# mk4 20th anniversary 94,000 miles OILHOLIC question.



## boxylooks27 (Jun 21, 2008)

Straigth to the point. The 20th has 94.000 miles on it The guy who sold it to me told me did an oil change about 4k ago.He told me he was using 5w20 ???







So i'm thinking to use synthetic 5w40 from castrol since it is 502 vw aproved. Now i used to own 98 vr6 which i used 5w40. Is it the same thing for a turbo charged engine ?








Happy Christmas for everybody except honda owners hahaha

















_Modified by boxylooks27 at 1:15 PM 12-23-2009_


_Modified by boxylooks27 at 1:16 PM 12-23-2009_


----------



## uglybaby (Mar 19, 2006)

*Re: mk4 20th anniversary 94,000 miles OILHOLIC question. (boxylooks27)*

manual calls for 5w40 synthetic. Castrol is fine. I used Total (ELF) and was very happy with it. Plus shipped to my door from Germanautoparts it was the same price as Castrol at my local Autozone.


----------



## boxylooks27 (Jun 21, 2008)

*Re: mk4 20th anniversary 94,000 miles OILHOLIC question. (uglybaby)*

yup thats what i got bro. i got 5w40 synthetic total They sell it at my local shop. Lucky me as most of the kids that work there are vw nuts. So all they bring is mobil castrol and total










_Modified by boxylooks27 at 4:51 AM 12-31-2009_


----------

■ Data listing
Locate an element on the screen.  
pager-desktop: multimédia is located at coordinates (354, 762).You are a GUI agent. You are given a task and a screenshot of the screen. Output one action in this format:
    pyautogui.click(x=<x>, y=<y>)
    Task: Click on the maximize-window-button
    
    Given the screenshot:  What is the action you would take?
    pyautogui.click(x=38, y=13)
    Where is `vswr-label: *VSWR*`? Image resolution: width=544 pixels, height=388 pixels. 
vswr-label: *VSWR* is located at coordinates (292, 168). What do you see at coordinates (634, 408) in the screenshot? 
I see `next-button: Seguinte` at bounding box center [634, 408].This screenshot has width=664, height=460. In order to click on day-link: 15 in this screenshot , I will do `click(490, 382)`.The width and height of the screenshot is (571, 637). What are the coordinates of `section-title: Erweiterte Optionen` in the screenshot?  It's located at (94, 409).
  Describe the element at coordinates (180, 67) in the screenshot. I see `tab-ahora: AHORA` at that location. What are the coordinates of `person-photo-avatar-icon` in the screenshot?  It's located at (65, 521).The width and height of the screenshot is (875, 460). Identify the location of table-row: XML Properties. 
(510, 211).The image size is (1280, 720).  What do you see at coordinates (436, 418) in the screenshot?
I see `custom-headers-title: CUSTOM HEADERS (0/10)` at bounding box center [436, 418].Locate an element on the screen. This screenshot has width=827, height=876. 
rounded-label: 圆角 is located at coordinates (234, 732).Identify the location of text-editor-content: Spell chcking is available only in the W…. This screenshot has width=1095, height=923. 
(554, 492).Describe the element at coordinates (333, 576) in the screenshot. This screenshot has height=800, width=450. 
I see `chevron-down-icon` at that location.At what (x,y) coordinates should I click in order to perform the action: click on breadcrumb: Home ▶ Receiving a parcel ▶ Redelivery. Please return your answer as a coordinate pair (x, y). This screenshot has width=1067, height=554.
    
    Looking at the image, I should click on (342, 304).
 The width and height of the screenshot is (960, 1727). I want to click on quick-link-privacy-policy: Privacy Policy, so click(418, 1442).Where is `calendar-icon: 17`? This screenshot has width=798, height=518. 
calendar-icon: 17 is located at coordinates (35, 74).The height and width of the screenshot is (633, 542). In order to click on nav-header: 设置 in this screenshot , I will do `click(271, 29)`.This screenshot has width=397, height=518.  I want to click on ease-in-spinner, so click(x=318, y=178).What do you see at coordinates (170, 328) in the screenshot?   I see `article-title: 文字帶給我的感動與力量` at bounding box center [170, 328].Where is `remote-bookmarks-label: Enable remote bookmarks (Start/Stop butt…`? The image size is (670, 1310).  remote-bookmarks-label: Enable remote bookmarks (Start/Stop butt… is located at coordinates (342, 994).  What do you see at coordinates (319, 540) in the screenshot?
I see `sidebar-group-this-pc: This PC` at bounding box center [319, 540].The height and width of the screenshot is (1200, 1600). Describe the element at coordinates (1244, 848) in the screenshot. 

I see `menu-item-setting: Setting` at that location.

■ About this task
Reproduce the entire forum thread on oil for the mk4 20th anniversary car, word for word and without any changes.

■ Output below
# mk4 20th anniversary 94,000 miles OILHOLIC question.



## boxylooks27 (Jun 21, 2008)

Straigth to the point. The 20th has 94.000 miles on it The guy who sold it to me told me did an oil change about 4k ago.He told me he was using 5w20 ???







So i'm thinking to use synthetic 5w40 from castrol since it is 502 vw aproved. Now i used to own 98 vr6 which i used 5w40. Is it the same thing for a turbo charged engine ?








Happy Christmas for everybody except honda owners hahaha

















_Modified by boxylooks27 at 1:15 PM 12-23-2009_


_Modified by boxylooks27 at 1:16 PM 12-23-2009_


----------



## uglybaby (Mar 19, 2006)

*Re: mk4 20th anniversary 94,000 miles OILHOLIC question. (boxylooks27)*

manual calls for 5w40 synthetic. Castrol is fine. I used Total (ELF) and was very happy with it. Plus shipped to my door from Germanautoparts it was the same price as Castrol at my local Autozone.


----------



## boxylooks27 (Jun 21, 2008)

*Re: mk4 20th anniversary 94,000 miles OILHOLIC question. (uglybaby)*

yup thats what i got bro. i got 5w40 synthetic total They sell it at my local shop. Lucky me as most of the kids that work there are vw nuts. So all they bring is mobil castrol and total










_Modified by boxylooks27 at 4:51 AM 12-31-2009_


----------